The hemp industry is growing like the weed that drives it, and folks here in the mountains are leading the charge.

Franny Tacy is not your garden variety grower.

"I am the ambassador for all things possible," she said.

Farmer Franny's the first women to plant a pilot-program crop in this state. Last year by scattering seed, this season she and her crew in Leicester are prepping a half-acre for 1,200 clones, started indoors, now ready to go.

“The soil temperatures are right, Mother Nature is favorable, they already have a head start with some good root systems on them," says Franny.

Tacy also preaches what she practices, as during the recent Mother Earth News Fair at the WNC Ag Center. "We need to revitalize our farms here, is this a viable crop, and the answer is yes," says Franny,

"We went through that field, and harvested it with machetes."

She shares experience with people thinking about or already growing hemp, some moving away from what they've always done.
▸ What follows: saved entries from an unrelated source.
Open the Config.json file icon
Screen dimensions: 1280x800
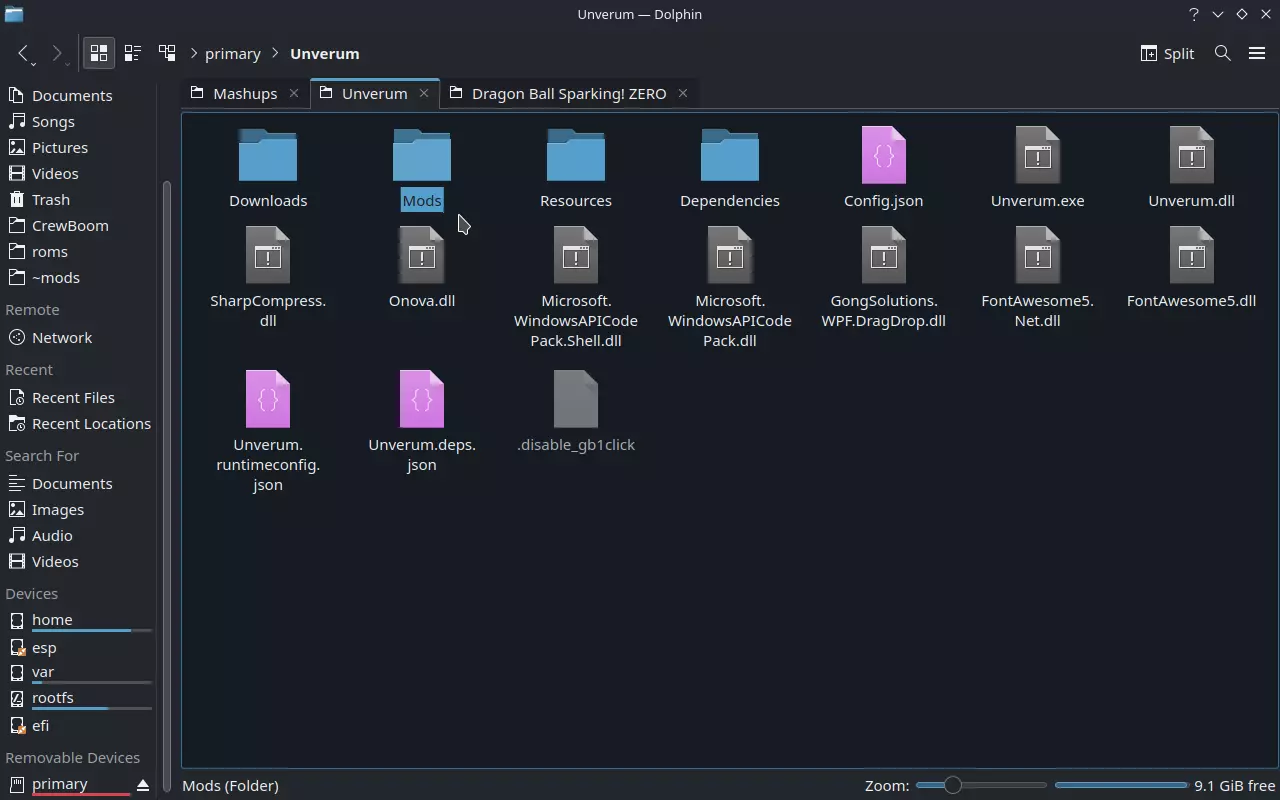(x=883, y=156)
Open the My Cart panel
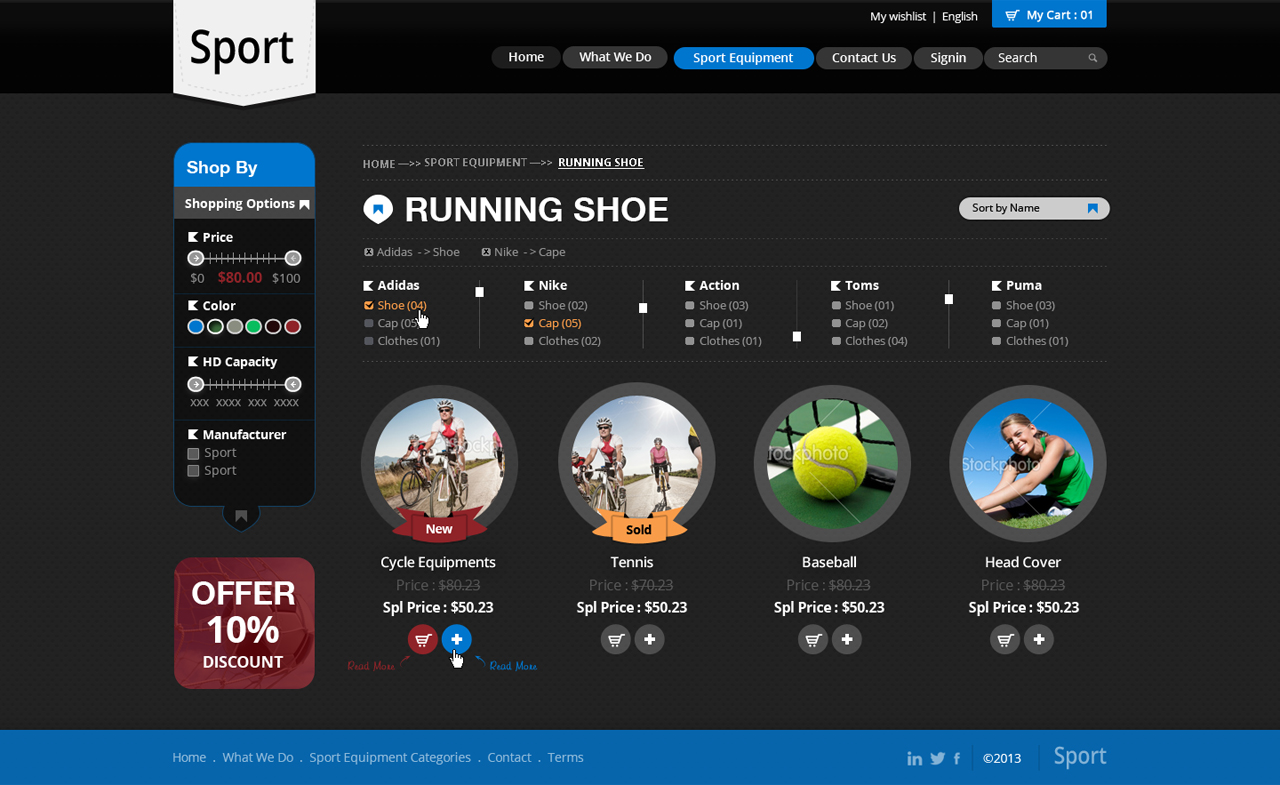 1048,14
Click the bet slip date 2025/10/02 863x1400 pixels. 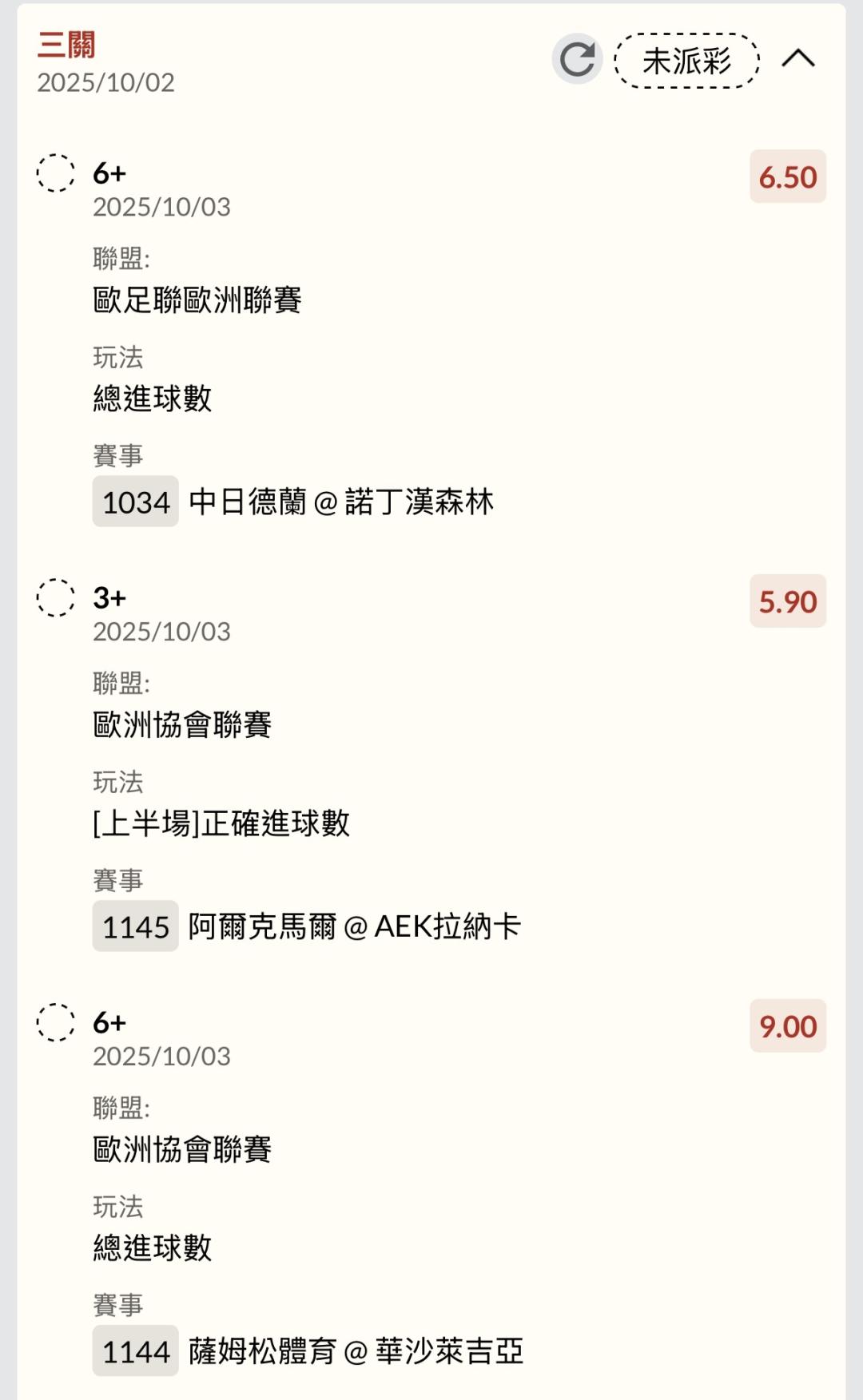(105, 82)
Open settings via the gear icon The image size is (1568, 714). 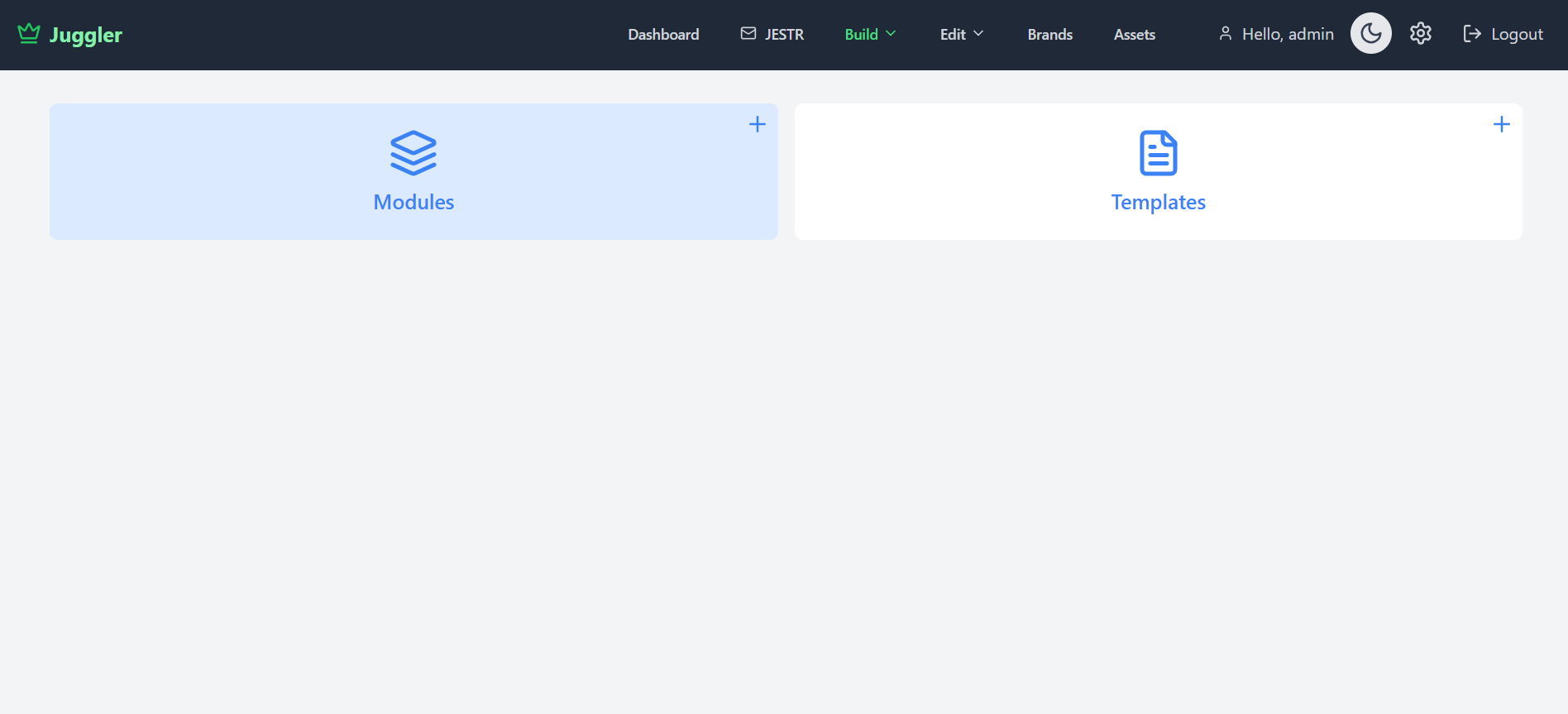coord(1421,33)
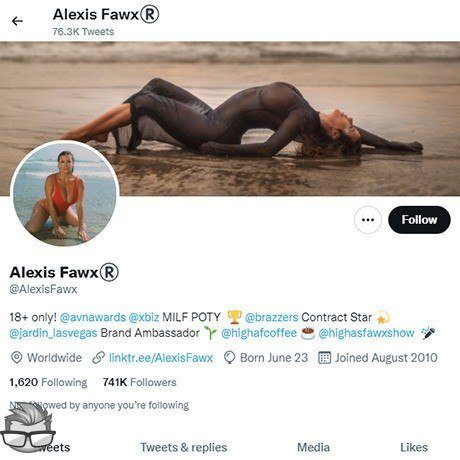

Take, for instance, Darrell Isley.

"I've been farming tobacco and grain all my life, and, this here, I'm willing to take a try," Isley said. " We gonna grow an acre of the clone seedling plants, and I'm gonna go for the oils".

The oils, is CBD, or cannabidiol. It is what can deliver the medicinal and therapeutic effects of cannabis, without the high.

"People are quickly understanding for themselves the differences between hemp and its party cousin," says Carolina Hemp Company’s Brian Bullman.

From CBD oils, to creams, to foods, ando clothing, Bullman says you can get it all from the Woodfin company.

“It goes far beyond Carolina Hemp Company, or Franny's, or any individual company. The industry has completely done a 180-degree shift in awareness, demand, of course the growing and agricultural end of things, people are flocking to the potential behind this crop."

"I think there are so many beneficial properties that maybe we haven't even tapped into," says Jillian Kelly of Asheville Bee Charmer.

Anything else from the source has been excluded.